Podcastindex-org / podcast-namespace

A wholistic rss namespace for podcasting
Creative Commons Zero v1.0 Universal
380 stars 114 forks source link

Attribution for podcast directories and webapps - audio query string proposal #86

Closed jamescridland closed 3 years ago

jamescridland commented 3 years ago

This isn't, per se, anything for an RSS namespace: but I'd be keen to at least float this idea and see what happens. If there's a better place for this - I feel there must be - then I'd be really grateful for a pointer. It is, however, something that needs agreement and standardising somewhere; and has a particular benefit for The Podcast Index.

The problem

If I listen to a podcast on Podfriend on my Windows laptop, then this is the useragent that will present itself to my podcast host:

Mozilla/5.0 (Windows NT 10.0; Win64; x64) AppleWebKit/537.36 (KHTML, like Gecko) Chrome/86.0.4240.111 Safari/537.36

Here's the useragent from a listen to a podcast within a Google Search result on that same laptop:

Mozilla/5.0 (Windows NT 10.0; Win64; x64) AppleWebKit/537.36 (KHTML, like Gecko) Chrome/86.0.4240.111 Safari/537.36

...here I am listening to a podcast using Podchaser's inbuilt player:

Mozilla/5.0 (Windows NT 10.0; Win64; x64) AppleWebKit/537.36 (KHTML, like Gecko) Chrome/86.0.4240.111 Safari/537.36

...here I am listening to a podcast on a clever embedded Twitter card:

Mozilla/5.0 (Windows NT 10.0; Win64; x64) AppleWebKit/537.36 (KHTML, like Gecko) Chrome/86.0.4240.111 Safari/537.36

...and here is a podcast on the Apple Podcasts website:

Mozilla/5.0 (Windows NT 10.0; Win64; x64) AppleWebKit/537.36 (KHTML, like Gecko) Chrome/86.0.4240.111 Safari/537.36

The observant among you will have spotted that these are all exactly the same. A podcast host is unable to differentiate between any of these plays, and a podcast host is left without any idea where their marketing has worked and which podcast service is driving the traffic to them.

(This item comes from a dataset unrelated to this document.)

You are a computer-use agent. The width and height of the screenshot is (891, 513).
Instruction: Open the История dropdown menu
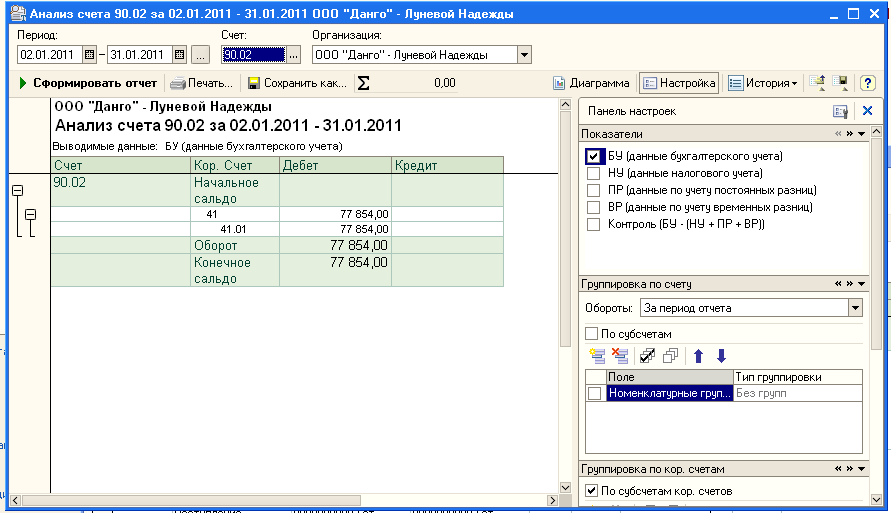[x=762, y=83]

The result? Podtrac reports that the second-most popular podcast player is... Google Chrome. Which it is. But it isn't.

Another problem

If you hit 'play' in Pocket Casts on an iPhone but you haven't downloaded the audio first, the app will try to 'progressively download' the audio - or 'stream' it in commonly-used language. It does this using the AppleCoreMusic library, and to a podcast host, it looks like this:

AppleCoreMedia/1.0.0.18A393 (iPhone; U; CPU OS 14_0_1 like Mac OS X; en_us)

Hit 'play' in Apple Podcasts on an iPhone without downloading the file first? It looks like

AppleCoreMedia/1.0.0.18A393 (iPhone; U; CPU OS 14_0_1 like Mac OS X; en_us)

Hit 'play' in Airr, a new iPhone podcast app? It looks like

AppleCoreMedia/1.0.0.18A393 (iPhone; U; CPU OS 14_0_1 like Mac OS X; en_us)

And hit 'play' in Castro, and it looks like

AppleCoreMedia/1.0.0.18A393 (iPhone; U; CPU OS 14_0_1 like Mac OS X; en_us)

That's because this is the useragent of the library, and it can't be changed. Similar things happen on the Apple Watch.

The result? Podcast hosts either attribute all of this to Apple Podcasts (because it says the word 'Apple' in it), or they don't report it at all, or they break it out to 'AppleCoreMedia' which doesn't help anyone.

Solutions

One solution is to use the referer HTTP header. But that doesn't always help with web-based plays (referers are often set to be blank for privacy; or report an email client or a social media service); and it doesn't help at all with the AppleCoreMedia problem.

Another solution is to give every podcast directory a different RSS feed which is bespoke to that platform. Some podcast hosts do this: but it isn't great to have lots of URLs floating around which have the same content with a different address (and is against best practice). It's also hard if you supply https://example.com/rss/for-apple into Apple Podcasts, and then Overcast goes and grabs that for its own use.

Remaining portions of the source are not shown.